▶ **Instructions for the task**
Below are the records; repeat exactly their lines between the line holding "Select the A-10A folder icon" and the line holding "Task: Expand the Plus dropdown menu", inclusive, skipping the pictures.

▶ **Data to process**
++++++

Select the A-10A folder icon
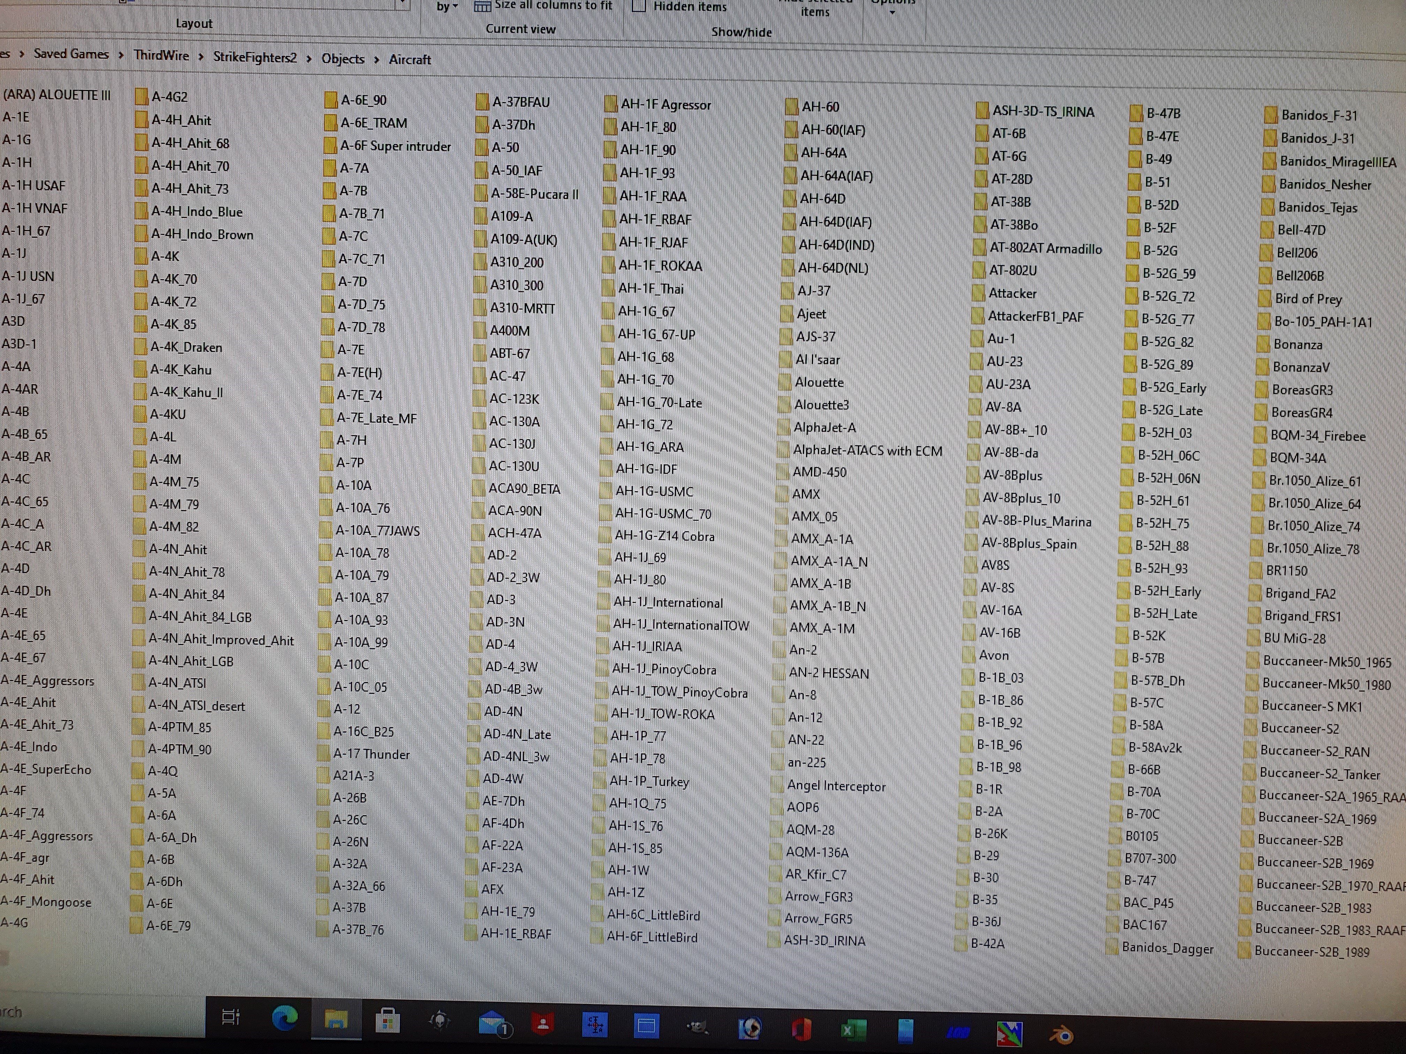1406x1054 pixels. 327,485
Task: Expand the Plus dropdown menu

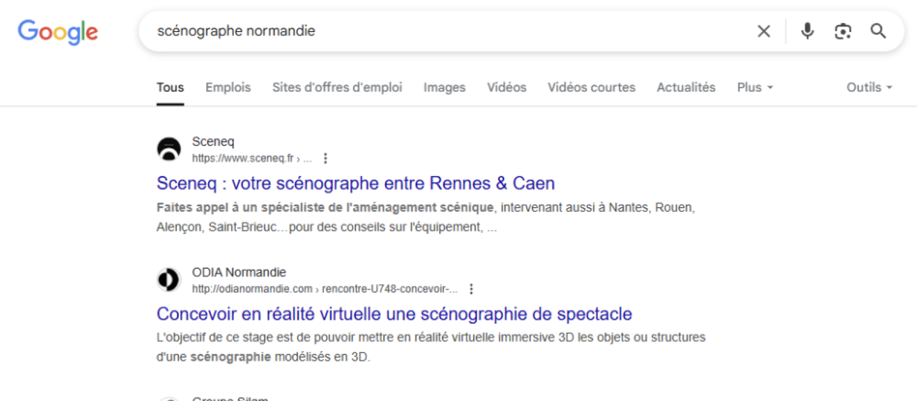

++++++

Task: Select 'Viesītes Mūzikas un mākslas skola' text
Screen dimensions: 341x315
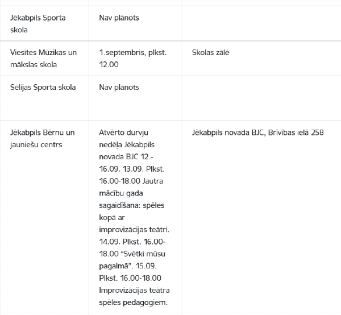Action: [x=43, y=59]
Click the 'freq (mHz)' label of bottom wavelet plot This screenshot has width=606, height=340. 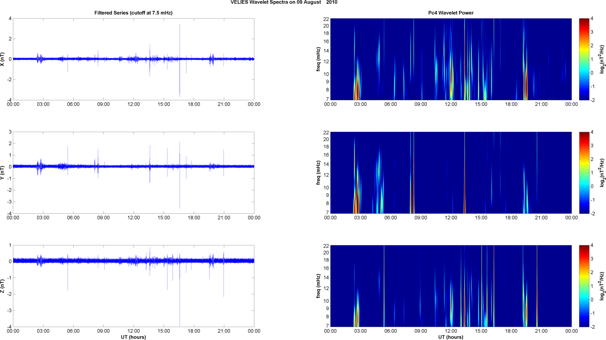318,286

++++++

▶ **Written solution**
Select the A-10A folder icon
1406x1054 pixels. 327,485
Task: Expand the Plus dropdown menu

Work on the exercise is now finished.